Dès lors, le raisonnement est simple. Pourquoi s’entêter ? Pourquoi donner des primes aux faillites ? La musique tiendrait moins de place que cela ne serait pas un mal. Je ne puis, personnellement, passer devant l’Opéra sans éprouver une sourde colère. J’ai une si parfaite indifférence pour la littérature qu’on fait là dedans, que je trouve exaspérant d’avoir logé des roulades et des ronds de jambe dans ce palais d’or et de marbre qui écrase la ville.

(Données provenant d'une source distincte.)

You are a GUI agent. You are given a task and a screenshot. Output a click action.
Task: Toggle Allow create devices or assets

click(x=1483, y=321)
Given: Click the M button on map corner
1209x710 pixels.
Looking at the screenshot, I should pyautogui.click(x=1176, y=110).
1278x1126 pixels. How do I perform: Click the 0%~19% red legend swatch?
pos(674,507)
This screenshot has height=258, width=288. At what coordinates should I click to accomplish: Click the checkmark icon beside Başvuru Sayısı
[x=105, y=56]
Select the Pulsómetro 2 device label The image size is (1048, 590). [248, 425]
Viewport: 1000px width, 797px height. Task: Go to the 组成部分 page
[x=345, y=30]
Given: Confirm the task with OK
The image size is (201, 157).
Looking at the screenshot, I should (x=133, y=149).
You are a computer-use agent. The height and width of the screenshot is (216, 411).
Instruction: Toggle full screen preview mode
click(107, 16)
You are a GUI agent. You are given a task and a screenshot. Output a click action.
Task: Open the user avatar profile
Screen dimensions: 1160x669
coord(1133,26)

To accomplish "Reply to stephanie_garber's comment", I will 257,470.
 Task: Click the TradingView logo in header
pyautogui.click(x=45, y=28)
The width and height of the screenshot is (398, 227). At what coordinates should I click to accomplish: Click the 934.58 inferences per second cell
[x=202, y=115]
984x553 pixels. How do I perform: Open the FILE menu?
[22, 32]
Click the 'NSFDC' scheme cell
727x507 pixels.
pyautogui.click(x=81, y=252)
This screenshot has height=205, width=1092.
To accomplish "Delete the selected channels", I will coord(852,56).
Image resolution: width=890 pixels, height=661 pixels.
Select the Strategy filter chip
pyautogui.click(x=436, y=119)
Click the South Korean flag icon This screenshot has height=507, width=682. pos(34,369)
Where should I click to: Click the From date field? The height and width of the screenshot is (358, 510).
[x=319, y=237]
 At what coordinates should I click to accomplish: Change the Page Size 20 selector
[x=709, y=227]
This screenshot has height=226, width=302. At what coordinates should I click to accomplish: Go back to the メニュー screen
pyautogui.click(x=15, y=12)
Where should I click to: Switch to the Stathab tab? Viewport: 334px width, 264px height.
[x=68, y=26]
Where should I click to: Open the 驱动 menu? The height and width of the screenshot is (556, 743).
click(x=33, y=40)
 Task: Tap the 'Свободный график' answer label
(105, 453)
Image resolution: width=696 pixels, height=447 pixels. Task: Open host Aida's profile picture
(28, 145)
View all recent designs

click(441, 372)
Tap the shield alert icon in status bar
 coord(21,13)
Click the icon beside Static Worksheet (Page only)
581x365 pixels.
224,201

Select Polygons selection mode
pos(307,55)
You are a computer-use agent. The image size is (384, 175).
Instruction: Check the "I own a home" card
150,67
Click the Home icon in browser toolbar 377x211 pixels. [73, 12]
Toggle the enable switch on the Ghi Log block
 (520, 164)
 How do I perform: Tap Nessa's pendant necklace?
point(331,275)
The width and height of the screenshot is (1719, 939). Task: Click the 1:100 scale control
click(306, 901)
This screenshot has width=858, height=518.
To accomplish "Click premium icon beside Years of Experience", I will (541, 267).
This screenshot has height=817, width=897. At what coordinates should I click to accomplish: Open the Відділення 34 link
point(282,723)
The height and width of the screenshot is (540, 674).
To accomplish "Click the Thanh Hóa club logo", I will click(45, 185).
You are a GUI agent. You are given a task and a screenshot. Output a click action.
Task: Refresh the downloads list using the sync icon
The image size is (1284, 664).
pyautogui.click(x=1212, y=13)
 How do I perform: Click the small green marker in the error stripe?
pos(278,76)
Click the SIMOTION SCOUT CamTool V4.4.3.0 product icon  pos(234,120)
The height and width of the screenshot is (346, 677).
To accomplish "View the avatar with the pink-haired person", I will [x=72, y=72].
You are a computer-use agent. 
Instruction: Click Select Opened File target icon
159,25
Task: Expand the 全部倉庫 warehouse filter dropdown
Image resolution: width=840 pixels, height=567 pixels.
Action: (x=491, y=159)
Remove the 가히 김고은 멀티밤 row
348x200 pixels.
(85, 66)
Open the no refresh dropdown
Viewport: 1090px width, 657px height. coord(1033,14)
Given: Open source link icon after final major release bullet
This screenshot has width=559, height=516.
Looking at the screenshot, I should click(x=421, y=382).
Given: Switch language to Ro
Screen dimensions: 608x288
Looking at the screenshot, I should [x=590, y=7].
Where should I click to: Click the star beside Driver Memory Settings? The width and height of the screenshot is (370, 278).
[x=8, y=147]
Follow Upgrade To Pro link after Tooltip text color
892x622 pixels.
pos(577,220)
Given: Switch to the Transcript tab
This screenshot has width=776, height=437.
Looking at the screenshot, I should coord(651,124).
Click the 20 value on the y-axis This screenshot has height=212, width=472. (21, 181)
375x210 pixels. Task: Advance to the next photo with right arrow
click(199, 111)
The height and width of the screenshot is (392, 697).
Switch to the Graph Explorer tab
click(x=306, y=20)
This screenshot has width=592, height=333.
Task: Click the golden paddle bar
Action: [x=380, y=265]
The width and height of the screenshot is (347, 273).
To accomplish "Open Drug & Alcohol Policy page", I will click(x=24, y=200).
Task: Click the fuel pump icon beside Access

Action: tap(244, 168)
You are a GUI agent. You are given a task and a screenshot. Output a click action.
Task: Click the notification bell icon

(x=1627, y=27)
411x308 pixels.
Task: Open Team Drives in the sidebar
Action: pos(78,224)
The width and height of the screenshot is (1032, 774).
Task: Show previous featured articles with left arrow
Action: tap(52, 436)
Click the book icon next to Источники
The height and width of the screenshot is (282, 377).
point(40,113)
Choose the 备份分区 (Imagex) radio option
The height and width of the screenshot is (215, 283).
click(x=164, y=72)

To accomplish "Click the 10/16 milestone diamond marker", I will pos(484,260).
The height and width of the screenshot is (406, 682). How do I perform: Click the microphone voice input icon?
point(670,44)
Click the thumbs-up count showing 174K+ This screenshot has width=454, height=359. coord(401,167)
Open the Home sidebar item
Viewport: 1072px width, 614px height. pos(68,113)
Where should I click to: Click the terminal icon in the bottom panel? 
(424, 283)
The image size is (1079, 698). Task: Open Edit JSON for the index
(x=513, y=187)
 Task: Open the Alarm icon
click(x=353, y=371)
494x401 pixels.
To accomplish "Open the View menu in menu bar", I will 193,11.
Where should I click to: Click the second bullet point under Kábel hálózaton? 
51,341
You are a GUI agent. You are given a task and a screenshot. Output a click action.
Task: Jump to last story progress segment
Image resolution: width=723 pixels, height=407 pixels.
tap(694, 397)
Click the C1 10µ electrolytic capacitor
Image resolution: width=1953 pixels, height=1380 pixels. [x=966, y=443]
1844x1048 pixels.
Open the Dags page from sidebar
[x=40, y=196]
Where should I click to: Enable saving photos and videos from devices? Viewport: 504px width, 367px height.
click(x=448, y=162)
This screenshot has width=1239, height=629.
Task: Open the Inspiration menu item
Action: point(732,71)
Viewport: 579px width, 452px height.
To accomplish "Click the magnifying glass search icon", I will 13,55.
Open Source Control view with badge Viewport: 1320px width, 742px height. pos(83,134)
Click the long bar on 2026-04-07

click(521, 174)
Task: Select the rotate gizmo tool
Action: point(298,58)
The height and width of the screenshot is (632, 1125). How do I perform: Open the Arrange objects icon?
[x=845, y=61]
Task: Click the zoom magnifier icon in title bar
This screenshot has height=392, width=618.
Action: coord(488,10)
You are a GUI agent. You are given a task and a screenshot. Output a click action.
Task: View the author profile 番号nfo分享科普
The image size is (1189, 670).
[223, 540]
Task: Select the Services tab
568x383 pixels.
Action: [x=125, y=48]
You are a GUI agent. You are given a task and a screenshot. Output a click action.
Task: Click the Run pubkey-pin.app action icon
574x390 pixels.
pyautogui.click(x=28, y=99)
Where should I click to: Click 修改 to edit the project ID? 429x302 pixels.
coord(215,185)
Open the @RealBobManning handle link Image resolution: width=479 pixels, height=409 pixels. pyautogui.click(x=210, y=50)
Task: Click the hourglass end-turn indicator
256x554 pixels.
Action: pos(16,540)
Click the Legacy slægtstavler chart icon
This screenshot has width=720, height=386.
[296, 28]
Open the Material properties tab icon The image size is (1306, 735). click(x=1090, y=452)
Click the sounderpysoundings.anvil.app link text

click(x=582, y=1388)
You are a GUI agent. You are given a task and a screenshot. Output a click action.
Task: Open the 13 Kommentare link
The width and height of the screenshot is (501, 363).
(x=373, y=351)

Et je me joins donc très volontiers aux journalistes que cet état de choses a blessés. Qu’on partage les subventions entre la musique et la littérature ; qu’on augmente surtout la subvention de l’Odéon, pour lui permettre de risquer des tentatives avec les jeunes auteurs dramatiques ; qu’on essaye même de créer un théâtre de drames populaires, ouvert à tous les essais. Rien de mieux.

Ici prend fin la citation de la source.